## Start
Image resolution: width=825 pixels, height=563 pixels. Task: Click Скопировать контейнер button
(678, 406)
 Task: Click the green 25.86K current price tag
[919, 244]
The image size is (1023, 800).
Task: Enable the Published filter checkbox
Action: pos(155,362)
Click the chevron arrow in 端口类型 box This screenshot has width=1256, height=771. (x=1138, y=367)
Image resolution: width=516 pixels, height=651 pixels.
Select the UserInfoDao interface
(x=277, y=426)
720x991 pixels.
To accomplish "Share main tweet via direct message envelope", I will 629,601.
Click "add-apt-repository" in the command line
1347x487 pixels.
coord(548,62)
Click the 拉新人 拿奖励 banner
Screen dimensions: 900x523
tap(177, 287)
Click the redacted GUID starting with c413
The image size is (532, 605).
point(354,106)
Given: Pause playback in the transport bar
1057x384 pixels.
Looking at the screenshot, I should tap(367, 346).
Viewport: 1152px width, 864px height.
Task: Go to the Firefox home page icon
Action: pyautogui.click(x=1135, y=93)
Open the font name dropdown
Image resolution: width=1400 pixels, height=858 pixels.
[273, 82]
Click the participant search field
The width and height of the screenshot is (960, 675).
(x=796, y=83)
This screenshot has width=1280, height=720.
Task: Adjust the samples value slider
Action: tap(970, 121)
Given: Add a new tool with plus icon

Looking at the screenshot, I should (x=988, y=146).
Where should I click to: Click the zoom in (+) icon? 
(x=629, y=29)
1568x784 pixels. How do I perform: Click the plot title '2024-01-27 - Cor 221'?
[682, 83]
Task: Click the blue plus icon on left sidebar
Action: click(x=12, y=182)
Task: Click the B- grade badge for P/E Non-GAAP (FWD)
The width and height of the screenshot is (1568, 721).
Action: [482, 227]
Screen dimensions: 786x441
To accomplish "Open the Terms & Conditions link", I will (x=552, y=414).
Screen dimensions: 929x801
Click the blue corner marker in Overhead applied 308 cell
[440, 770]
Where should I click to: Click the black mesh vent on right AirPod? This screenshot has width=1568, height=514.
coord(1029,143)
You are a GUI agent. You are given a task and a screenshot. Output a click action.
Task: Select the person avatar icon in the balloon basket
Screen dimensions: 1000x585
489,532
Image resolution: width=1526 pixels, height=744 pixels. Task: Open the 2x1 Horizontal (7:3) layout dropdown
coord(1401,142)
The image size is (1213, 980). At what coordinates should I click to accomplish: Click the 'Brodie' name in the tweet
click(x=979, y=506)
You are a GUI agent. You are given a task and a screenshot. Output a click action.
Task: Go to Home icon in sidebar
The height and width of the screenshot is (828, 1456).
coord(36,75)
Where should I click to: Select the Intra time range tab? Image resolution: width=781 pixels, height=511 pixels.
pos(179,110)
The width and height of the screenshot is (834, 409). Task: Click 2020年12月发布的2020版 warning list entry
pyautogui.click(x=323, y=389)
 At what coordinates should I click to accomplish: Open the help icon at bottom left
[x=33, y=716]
## End
** Problem statement **
Reproduce all of the material above word for word, from its first line to its last.

** Complete answer **
Image resolution: width=825 pixels, height=563 pixels. Task: Click Скопировать контейнер button
(678, 406)
 Task: Click the green 25.86K current price tag
[919, 244]
The image size is (1023, 800).
Task: Enable the Published filter checkbox
Action: pos(155,362)
Click the chevron arrow in 端口类型 box This screenshot has width=1256, height=771. (x=1138, y=367)
Image resolution: width=516 pixels, height=651 pixels.
Select the UserInfoDao interface
(x=277, y=426)
720x991 pixels.
To accomplish "Share main tweet via direct message envelope", I will 629,601.
Click "add-apt-repository" in the command line
1347x487 pixels.
coord(548,62)
Click the 拉新人 拿奖励 banner
Screen dimensions: 900x523
tap(177, 287)
Click the redacted GUID starting with c413
The image size is (532, 605).
point(354,106)
Given: Pause playback in the transport bar
1057x384 pixels.
Looking at the screenshot, I should tap(367, 346).
Viewport: 1152px width, 864px height.
Task: Go to the Firefox home page icon
Action: pyautogui.click(x=1135, y=93)
Open the font name dropdown
Image resolution: width=1400 pixels, height=858 pixels.
[273, 82]
Click the participant search field
The width and height of the screenshot is (960, 675).
(x=796, y=83)
This screenshot has width=1280, height=720.
Task: Adjust the samples value slider
Action: tap(970, 121)
Given: Add a new tool with plus icon

Looking at the screenshot, I should (x=988, y=146).
Where should I click to: Click the zoom in (+) icon? 
(x=629, y=29)
1568x784 pixels. How do I perform: Click the plot title '2024-01-27 - Cor 221'?
[682, 83]
Task: Click the blue plus icon on left sidebar
Action: click(x=12, y=182)
Task: Click the B- grade badge for P/E Non-GAAP (FWD)
The width and height of the screenshot is (1568, 721).
Action: [482, 227]
Screen dimensions: 786x441
To accomplish "Open the Terms & Conditions link", I will (x=552, y=414).
Screen dimensions: 929x801
Click the blue corner marker in Overhead applied 308 cell
[440, 770]
Where should I click to: Click the black mesh vent on right AirPod? This screenshot has width=1568, height=514.
coord(1029,143)
You are a GUI agent. You are given a task and a screenshot. Output a click action.
Task: Select the person avatar icon in the balloon basket
Screen dimensions: 1000x585
489,532
Image resolution: width=1526 pixels, height=744 pixels. Task: Open the 2x1 Horizontal (7:3) layout dropdown
coord(1401,142)
The image size is (1213, 980). At what coordinates should I click to accomplish: Click the 'Brodie' name in the tweet
click(x=979, y=506)
You are a GUI agent. You are given a task and a screenshot. Output a click action.
Task: Go to Home icon in sidebar
The height and width of the screenshot is (828, 1456).
coord(36,75)
Where should I click to: Select the Intra time range tab? Image resolution: width=781 pixels, height=511 pixels.
pos(179,110)
The width and height of the screenshot is (834, 409). Task: Click 2020年12月发布的2020版 warning list entry
pyautogui.click(x=323, y=389)
 At what coordinates should I click to accomplish: Open the help icon at bottom left
[x=33, y=716]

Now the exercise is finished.